Le maréchal de Mac-Mahon a bien mérité des Droitiers : il a justifié leur foi aveugle en lui. N’a-t-il pas fait savoir, voici bientôt deux semaines de cela, qu’en cas de malheur, il suivrait les membres de la majorité actuelle de l’Assemblée dans leur retraite ? Ce « brave soldat » se révèle donc, à son tour, homme de parti. Et le comte de Chambord l’a surnommé le nouveau Bayard. Oui, un Bayard à rebours !

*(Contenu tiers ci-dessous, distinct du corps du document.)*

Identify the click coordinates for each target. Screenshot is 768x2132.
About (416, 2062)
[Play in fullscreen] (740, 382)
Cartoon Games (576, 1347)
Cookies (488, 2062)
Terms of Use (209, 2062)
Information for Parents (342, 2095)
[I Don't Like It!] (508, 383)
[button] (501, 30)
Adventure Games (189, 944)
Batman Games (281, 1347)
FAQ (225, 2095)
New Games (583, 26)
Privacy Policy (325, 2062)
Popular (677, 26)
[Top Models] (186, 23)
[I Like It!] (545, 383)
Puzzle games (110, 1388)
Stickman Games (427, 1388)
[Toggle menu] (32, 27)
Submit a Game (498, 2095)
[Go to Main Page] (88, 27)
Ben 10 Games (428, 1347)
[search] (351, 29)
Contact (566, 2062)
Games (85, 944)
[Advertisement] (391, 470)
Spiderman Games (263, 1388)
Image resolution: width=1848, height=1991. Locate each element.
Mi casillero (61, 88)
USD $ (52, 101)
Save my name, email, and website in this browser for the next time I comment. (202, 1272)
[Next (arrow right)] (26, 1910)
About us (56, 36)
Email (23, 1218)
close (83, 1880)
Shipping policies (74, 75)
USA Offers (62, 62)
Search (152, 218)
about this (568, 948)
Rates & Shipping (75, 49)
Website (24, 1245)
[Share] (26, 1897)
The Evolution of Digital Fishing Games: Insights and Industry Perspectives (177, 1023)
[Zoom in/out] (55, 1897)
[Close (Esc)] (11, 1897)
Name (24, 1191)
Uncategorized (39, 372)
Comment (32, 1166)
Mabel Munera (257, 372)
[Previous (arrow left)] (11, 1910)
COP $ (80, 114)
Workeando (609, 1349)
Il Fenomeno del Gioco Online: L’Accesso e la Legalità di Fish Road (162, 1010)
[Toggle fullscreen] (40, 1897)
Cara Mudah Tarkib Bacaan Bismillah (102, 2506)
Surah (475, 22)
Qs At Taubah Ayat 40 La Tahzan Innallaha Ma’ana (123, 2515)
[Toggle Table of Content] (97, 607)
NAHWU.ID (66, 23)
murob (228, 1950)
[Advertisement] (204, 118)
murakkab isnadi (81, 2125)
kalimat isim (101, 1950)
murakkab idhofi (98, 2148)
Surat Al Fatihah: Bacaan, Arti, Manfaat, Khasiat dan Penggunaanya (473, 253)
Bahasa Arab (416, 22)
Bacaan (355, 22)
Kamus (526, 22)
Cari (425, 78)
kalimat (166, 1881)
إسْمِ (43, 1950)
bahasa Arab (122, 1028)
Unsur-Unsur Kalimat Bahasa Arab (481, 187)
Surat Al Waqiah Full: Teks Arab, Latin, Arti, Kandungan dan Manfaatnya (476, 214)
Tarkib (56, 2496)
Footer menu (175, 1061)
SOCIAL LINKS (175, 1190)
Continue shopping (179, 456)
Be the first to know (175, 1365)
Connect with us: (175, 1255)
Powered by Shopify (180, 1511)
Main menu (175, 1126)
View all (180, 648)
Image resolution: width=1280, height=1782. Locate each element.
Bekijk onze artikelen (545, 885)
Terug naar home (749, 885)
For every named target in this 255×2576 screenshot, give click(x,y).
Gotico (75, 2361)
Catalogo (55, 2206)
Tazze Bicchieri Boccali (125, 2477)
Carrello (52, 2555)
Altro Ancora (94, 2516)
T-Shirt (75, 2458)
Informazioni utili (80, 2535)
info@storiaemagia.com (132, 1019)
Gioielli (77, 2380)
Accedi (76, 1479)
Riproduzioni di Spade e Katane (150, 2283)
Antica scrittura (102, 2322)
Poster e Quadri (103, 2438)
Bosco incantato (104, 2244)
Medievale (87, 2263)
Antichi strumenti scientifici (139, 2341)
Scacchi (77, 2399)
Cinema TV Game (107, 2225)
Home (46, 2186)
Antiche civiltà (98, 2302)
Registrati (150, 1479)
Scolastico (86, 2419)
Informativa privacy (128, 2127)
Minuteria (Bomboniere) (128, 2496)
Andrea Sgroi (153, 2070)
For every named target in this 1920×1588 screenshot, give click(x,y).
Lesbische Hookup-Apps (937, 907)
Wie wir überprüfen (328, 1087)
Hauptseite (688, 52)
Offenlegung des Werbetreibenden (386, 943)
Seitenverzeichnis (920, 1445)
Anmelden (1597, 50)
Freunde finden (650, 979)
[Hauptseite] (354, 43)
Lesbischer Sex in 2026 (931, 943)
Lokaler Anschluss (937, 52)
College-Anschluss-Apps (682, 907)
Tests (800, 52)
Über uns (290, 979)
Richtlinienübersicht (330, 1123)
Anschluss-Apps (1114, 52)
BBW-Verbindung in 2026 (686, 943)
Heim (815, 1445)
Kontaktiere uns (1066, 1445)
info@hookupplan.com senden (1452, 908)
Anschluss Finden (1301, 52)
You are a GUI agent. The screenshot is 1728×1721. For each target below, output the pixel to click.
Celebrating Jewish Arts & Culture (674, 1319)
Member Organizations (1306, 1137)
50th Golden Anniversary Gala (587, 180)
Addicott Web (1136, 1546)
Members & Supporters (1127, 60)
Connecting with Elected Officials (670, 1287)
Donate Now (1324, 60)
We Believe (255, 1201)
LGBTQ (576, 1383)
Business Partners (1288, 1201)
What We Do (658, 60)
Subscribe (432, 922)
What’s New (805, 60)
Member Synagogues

Tout est arrivé comme semblait l’avoir calculé le comité Changarnier. Le 5 novembre, après de longues vacances, les séances de l’Assemblée Nationale ont enfin repris. On a lu le message du Président de la République. Entre autres choses on y peut relever que le pouvoir exécutif, trop comprimé, ne jouit pas d’une vitalité suffisante. Le gouvernement, y est-il dit, n’est pas assez armé pour résister aux entreprises des partis. (Mais le gouvernement, lui-même, n’est-il pas inféodé à un parti ?) On y incrimine la mauvaise influence de la presse, qui corrompt « l’esprit des populations ». (Et Dieu sait si l’on a persécuté cette malheureuse presse !…)

Ensuite l’Assemblée Nationale a été saisie du projet du général Changarnier accordant au maréchal de Mac-Mahon une prorogation de pouvoir de dix ans. Le gouvernement a demandé la discussion immédiate du projet Dufaure, sans s’opposer à l’urgence, a demandé qu’on le renvoyât devant la commission d’examen des projets constitutionnels. Le gouvernement, de son côté, a insisté pour que la proposition Changarnier fût remise à une commission spéciale. La demande de M. Dufaure a été rejetée par 362 voix contre 348.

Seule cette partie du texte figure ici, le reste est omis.